東洋経済オンライン / 2021年7月11日 6時30分

連絡線ならではの急カーブを進む長堀鶴見緑地線用の70系。通常ここを通るのは今里筋線用の80系だけだ(撮影:伊原薫)

地下鉄には、あちこちに“秘密の線路”がある、と言ったら皆さんは驚くだろうか。たとえば、東京メトロの有楽町線桜田門駅と千代田線霞ケ関駅の間には、長さ約600mの連絡線がある。

有楽町線の車両は、大規模検査を千代田線北綾瀬駅に隣接する綾瀬工場で行っており、この連絡線を通って綾瀬工場へと向かう。また、市ケ谷駅のホームの先では有楽町線と南北線の線路がつながっていて、南北線の車両も綾瀬工場まではるばる回送される。

車両の回送を行うための連絡線は地下鉄に限った話ではないが、一般の乗客がそこを通ることはなく、また地下にあると見えないため、余計にミステリー感が増す。

■“見えない連絡線”なぜ必要か

こうした連絡線を作る理由は、多くの場合、工場を集約するためだ。というのも、地下鉄を建設する際の“悩みの種”に、工場をどこに作るか、というものがある。地下鉄の多くは都市部を走るため、用地の確保が難しい。地下方式とするにしても、他人が所有する土地の下に勝手に作るわけにはいかない。

また、工場には大規模な設備と人員が必要となるので、効率の面からもまとめたほうがよい。そこで、都心から少し離れた場所に大規模な工場を作り、そこで複数路線の車両をメンテナンスしているのだ。
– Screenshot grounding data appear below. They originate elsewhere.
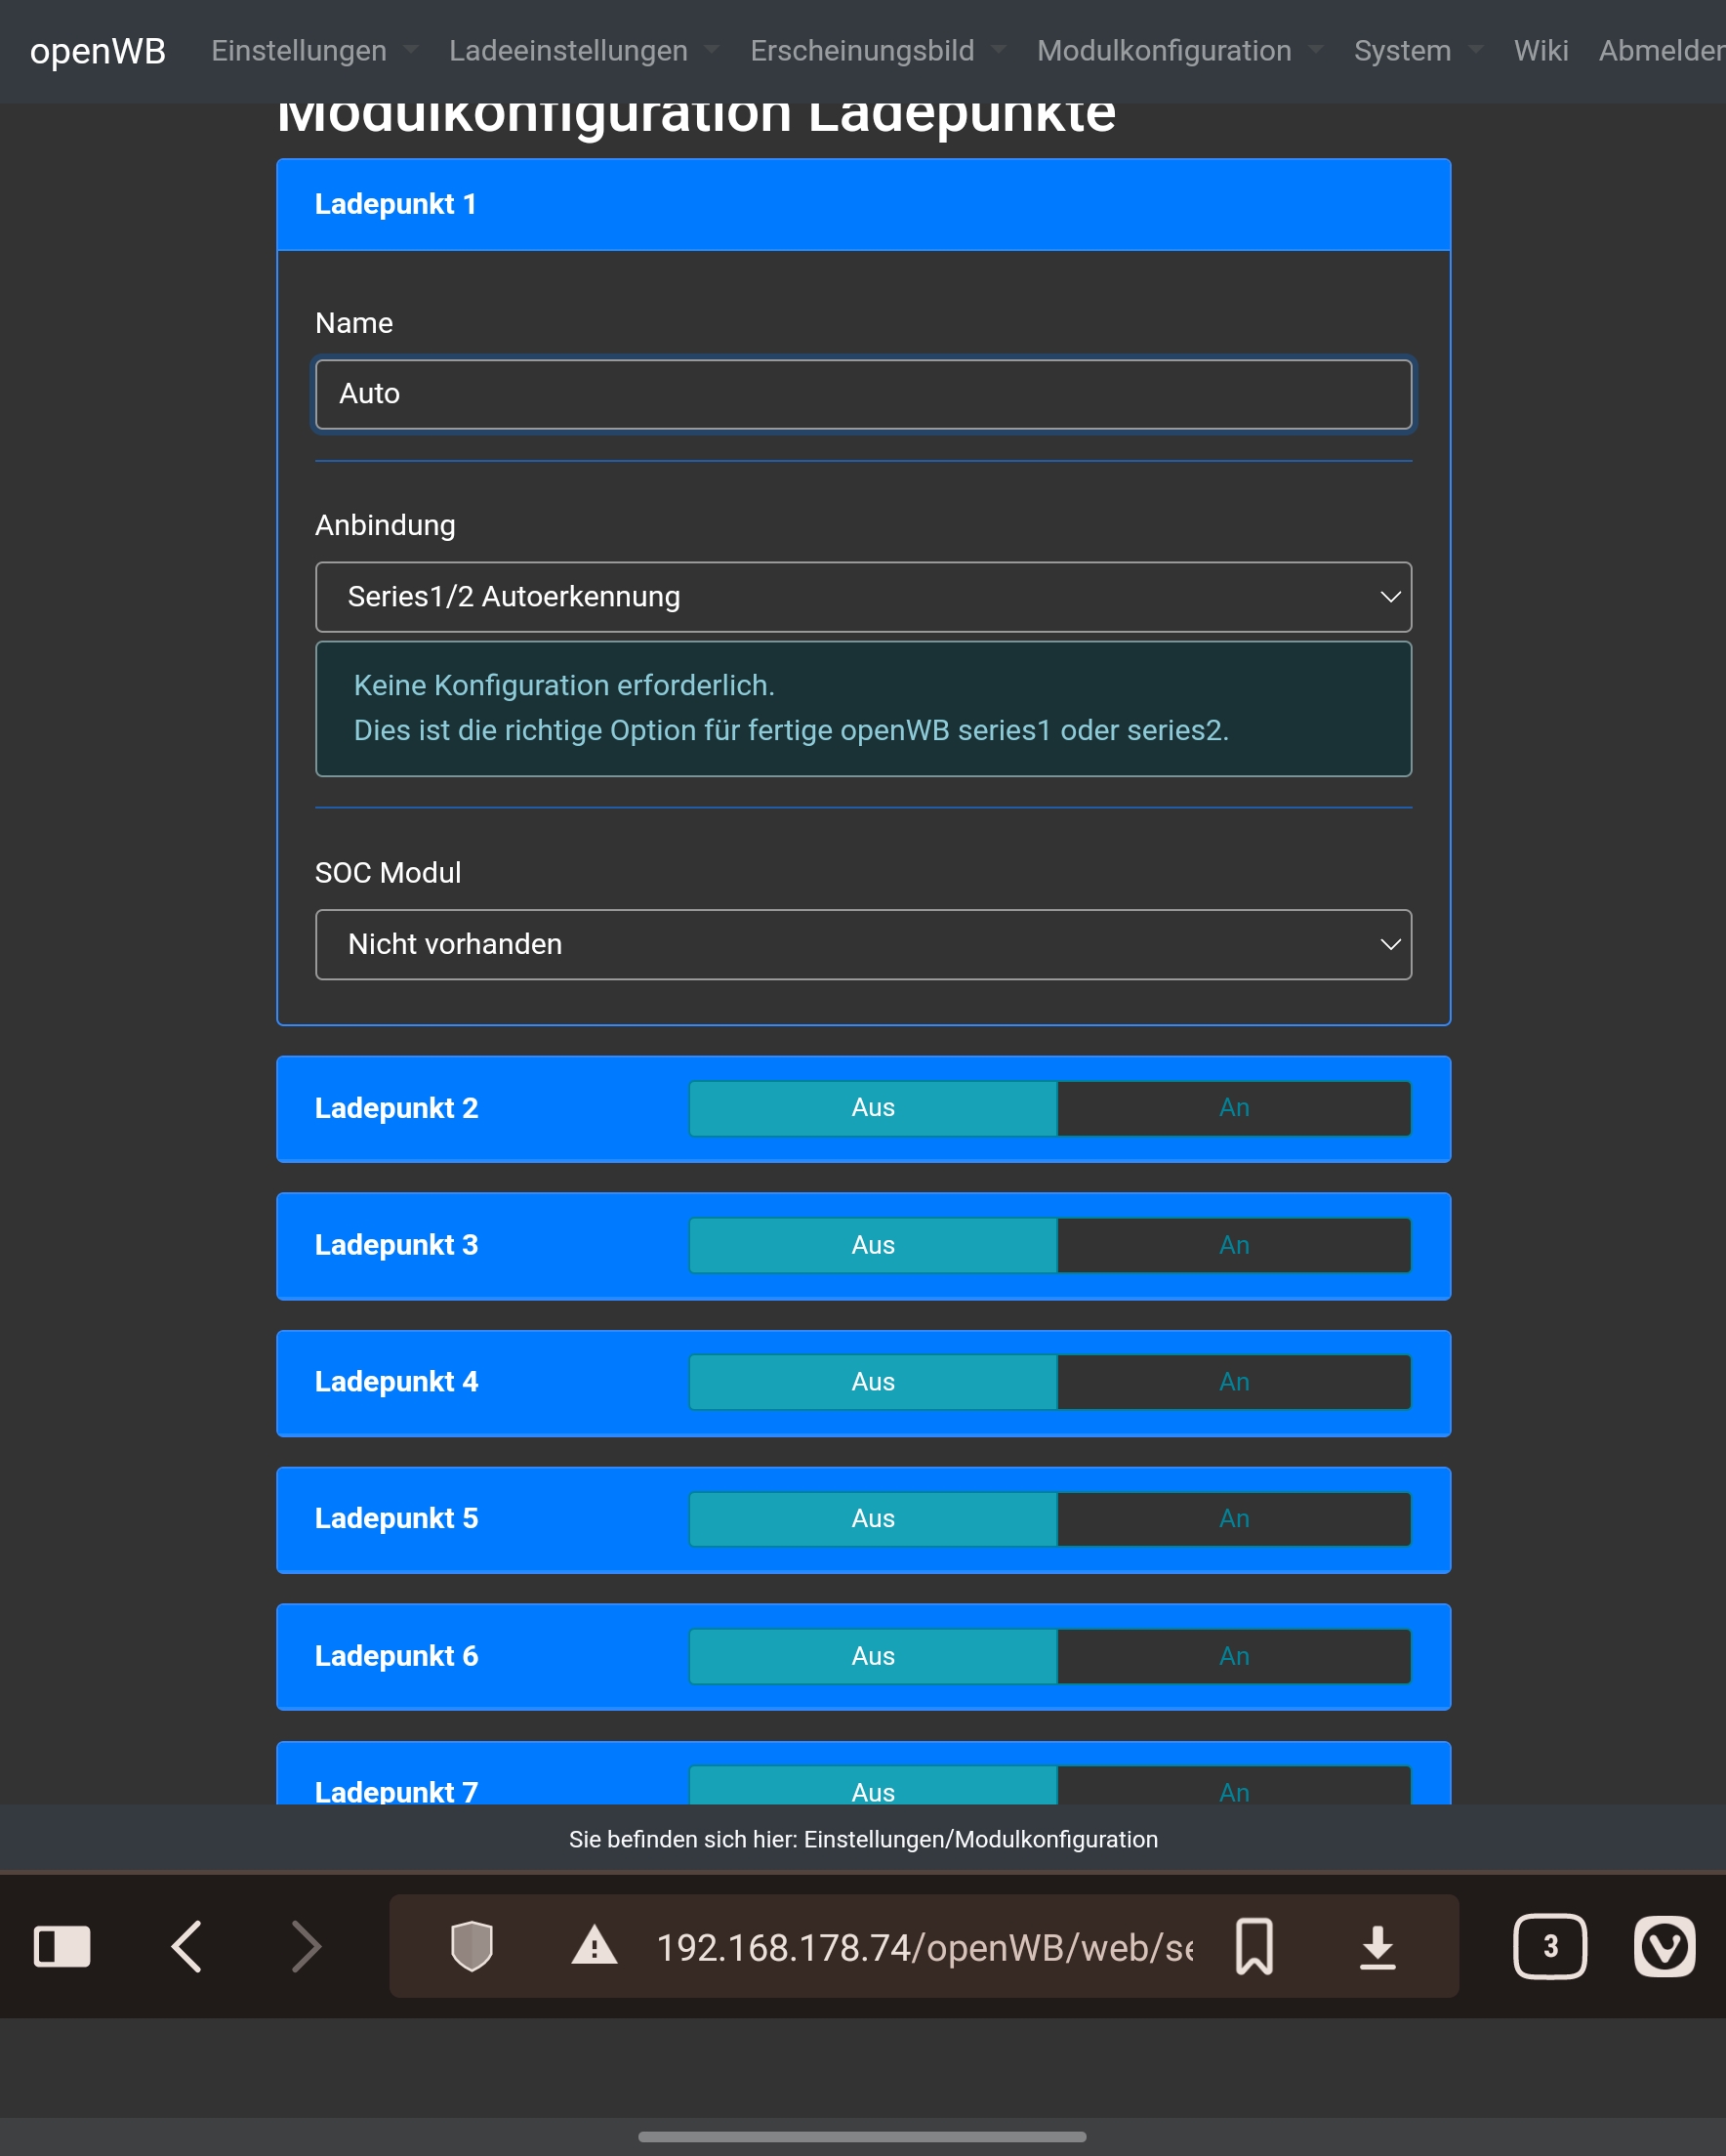This screenshot has height=2156, width=1726.
Task: Toggle the browser side panel icon
Action: (x=62, y=1946)
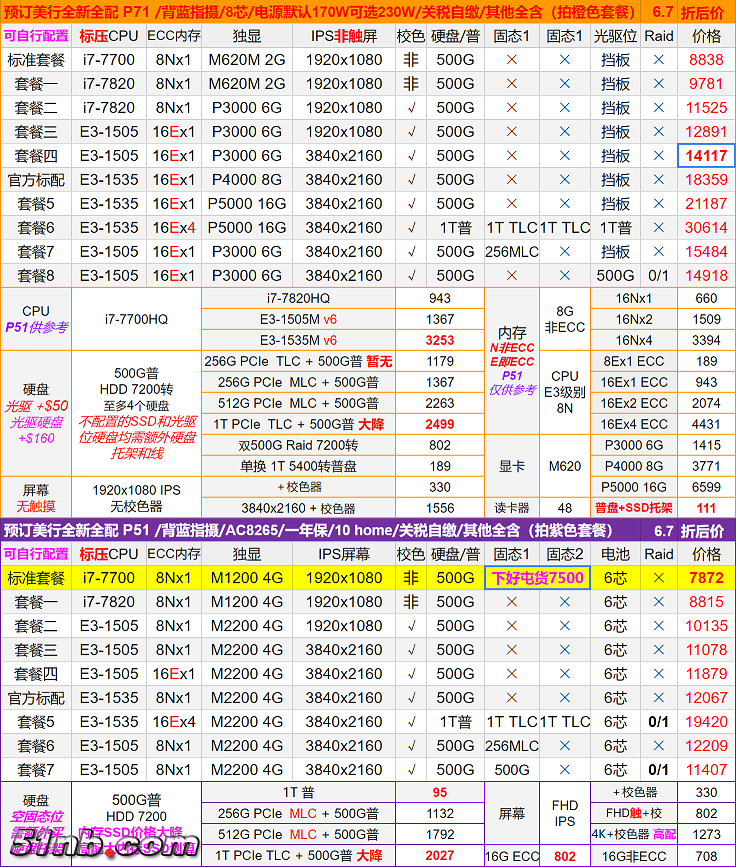Click the FHD IPS screen cell
The image size is (736, 867).
click(x=565, y=813)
大阪で8つの地下鉄路線を運営するOsaka Metro(大阪メトロ)は、谷町線と千日前線の線路がそれぞれ中央線とつながっており、3路線の車両の大規模検査は2016年まで中央線森ノ宮駅の近くにある森之宮検車場が担当していた。

だが、同検車場の設備が老朽化したことから、新たに中央線と四つ橋線をつなぐ連絡線を本町駅に建設。四つ橋線北加賀屋駅近くにある、緑木車両工場に検査業務を移管した。緑木車両工場は、以前から御堂筋線車両の大規模検査も担当していたため、これによって架線ではなく給電用レールから集電する「第三軌条方式」の同社車両がすべて出入りするようになった。逆に言うと、5つもの路線がつながっているわけで、東京メトロにはない特徴だ。

大阪メトロにはほかにも秘密の線路がある。それは、南北に走る今里筋線の車庫と東西に延びる長堀鶴見緑地線の車庫をつなぐ連絡線だ。同社に8つある地下鉄路線のうち、2006年に開業した今里筋線は、開業後の需要予測がそれほど多くないことから、長堀鶴見緑地線と同じくリニア地下鉄方式を採用。工場についても、車両数が少ないため他路線と共用する方針とされた。